=== Begin Enclosure ===

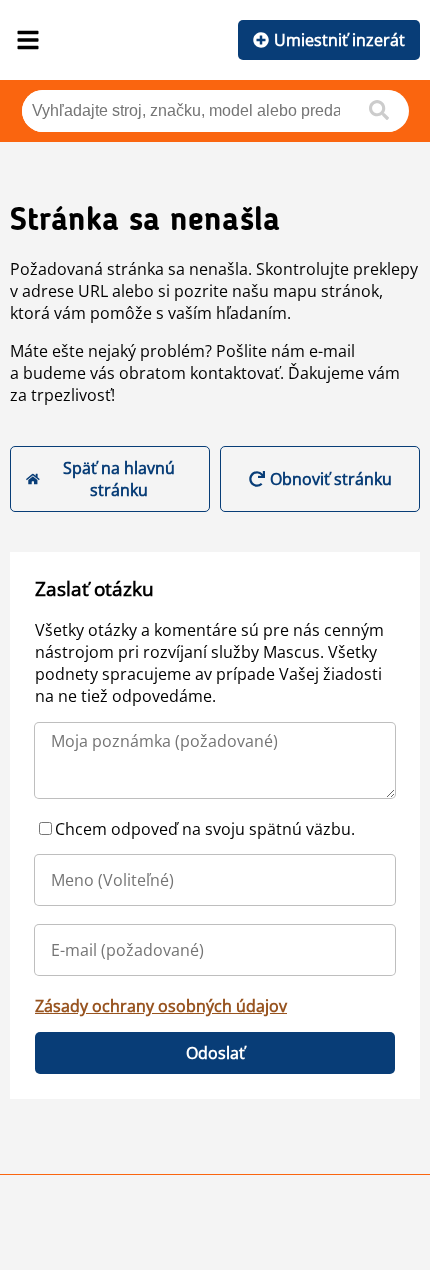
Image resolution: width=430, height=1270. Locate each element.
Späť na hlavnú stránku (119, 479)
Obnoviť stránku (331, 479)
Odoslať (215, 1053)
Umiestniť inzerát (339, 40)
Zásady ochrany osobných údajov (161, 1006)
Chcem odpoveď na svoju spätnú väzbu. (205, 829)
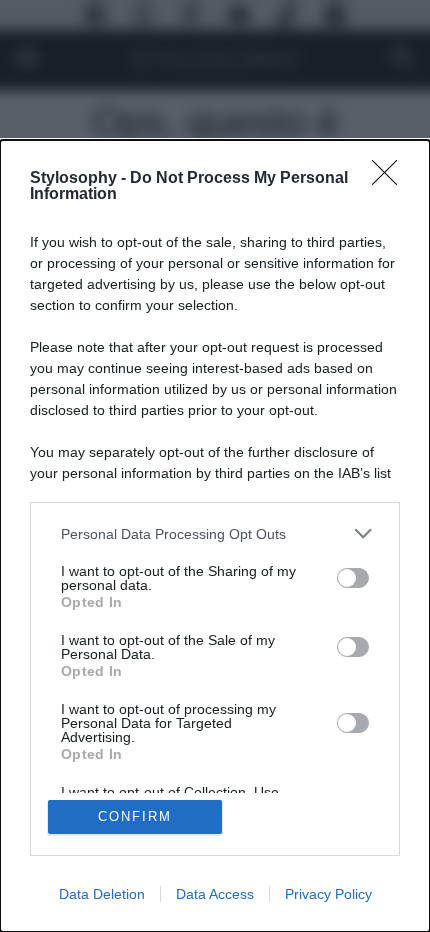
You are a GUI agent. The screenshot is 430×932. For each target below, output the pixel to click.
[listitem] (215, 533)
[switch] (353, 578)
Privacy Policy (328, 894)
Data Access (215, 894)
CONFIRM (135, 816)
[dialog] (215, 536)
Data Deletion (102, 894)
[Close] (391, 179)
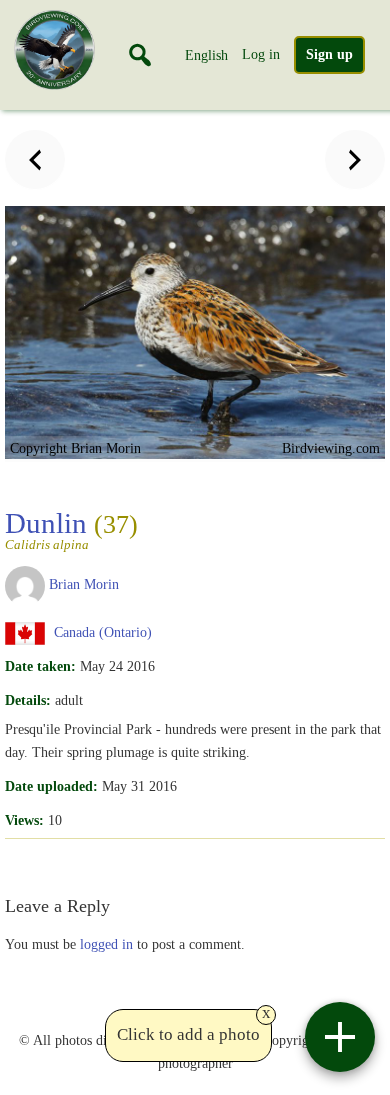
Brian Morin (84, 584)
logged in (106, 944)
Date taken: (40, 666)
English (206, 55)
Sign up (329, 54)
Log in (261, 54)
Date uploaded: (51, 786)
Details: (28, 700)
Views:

=== End Enclosure ===

GOAL OF THE EXERCISE: Give back exactly the lines from the line holding "English (206, 55)" through the last line of the listing, including both.

TASK RESPONSE:
English (206, 55)
Sign up (329, 54)
Log in (261, 54)
Date uploaded: (51, 786)
Details: (28, 700)
Views:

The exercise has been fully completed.